---------- Data supplied ----------

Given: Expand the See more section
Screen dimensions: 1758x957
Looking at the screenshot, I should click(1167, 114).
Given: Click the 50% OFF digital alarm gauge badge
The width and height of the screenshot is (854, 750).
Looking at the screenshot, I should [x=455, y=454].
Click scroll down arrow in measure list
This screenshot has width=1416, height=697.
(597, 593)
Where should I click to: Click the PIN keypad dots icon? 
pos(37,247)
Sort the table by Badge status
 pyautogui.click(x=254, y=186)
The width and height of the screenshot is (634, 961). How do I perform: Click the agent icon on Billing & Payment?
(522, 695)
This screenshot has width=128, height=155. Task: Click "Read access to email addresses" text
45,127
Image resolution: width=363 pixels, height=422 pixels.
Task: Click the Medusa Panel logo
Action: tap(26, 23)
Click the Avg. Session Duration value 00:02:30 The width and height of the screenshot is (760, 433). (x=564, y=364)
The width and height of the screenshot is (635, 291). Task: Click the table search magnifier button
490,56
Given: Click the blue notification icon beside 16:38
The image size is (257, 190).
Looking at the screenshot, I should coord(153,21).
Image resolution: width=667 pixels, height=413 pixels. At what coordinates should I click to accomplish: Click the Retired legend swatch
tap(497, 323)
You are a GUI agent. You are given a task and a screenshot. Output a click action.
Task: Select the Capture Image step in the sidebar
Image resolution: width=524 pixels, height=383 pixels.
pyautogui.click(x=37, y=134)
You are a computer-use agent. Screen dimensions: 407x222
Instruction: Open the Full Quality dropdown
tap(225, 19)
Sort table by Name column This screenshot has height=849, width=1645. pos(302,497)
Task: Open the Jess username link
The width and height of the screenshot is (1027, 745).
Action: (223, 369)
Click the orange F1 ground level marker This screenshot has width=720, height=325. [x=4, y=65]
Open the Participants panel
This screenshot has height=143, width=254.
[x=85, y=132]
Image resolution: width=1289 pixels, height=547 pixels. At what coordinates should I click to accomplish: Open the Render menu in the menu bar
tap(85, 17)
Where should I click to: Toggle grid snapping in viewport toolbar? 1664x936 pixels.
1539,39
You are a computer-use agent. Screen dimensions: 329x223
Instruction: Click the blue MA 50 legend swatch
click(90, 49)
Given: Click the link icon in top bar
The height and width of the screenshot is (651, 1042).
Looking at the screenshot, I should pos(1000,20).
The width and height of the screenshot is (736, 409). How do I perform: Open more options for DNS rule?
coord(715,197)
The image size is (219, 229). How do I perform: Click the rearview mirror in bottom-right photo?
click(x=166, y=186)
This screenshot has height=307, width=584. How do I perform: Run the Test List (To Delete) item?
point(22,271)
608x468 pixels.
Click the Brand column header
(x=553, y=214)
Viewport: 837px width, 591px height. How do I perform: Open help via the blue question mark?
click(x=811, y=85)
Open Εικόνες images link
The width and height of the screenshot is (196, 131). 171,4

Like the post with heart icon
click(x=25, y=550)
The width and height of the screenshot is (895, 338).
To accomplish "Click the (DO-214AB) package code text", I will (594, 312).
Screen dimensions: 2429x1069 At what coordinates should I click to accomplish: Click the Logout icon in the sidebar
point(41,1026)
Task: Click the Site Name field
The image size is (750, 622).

----------

## Job
Output, word for word, the lines from the one containing "Like the post with heart icon" through the end of the items, both ends included.

## Task result
Like the post with heart icon
click(x=25, y=550)
The width and height of the screenshot is (895, 338).
To accomplish "Click the (DO-214AB) package code text", I will (594, 312).
Screen dimensions: 2429x1069 At what coordinates should I click to accomplish: Click the Logout icon in the sidebar
point(41,1026)
Task: Click the Site Name field
The image size is (750, 622).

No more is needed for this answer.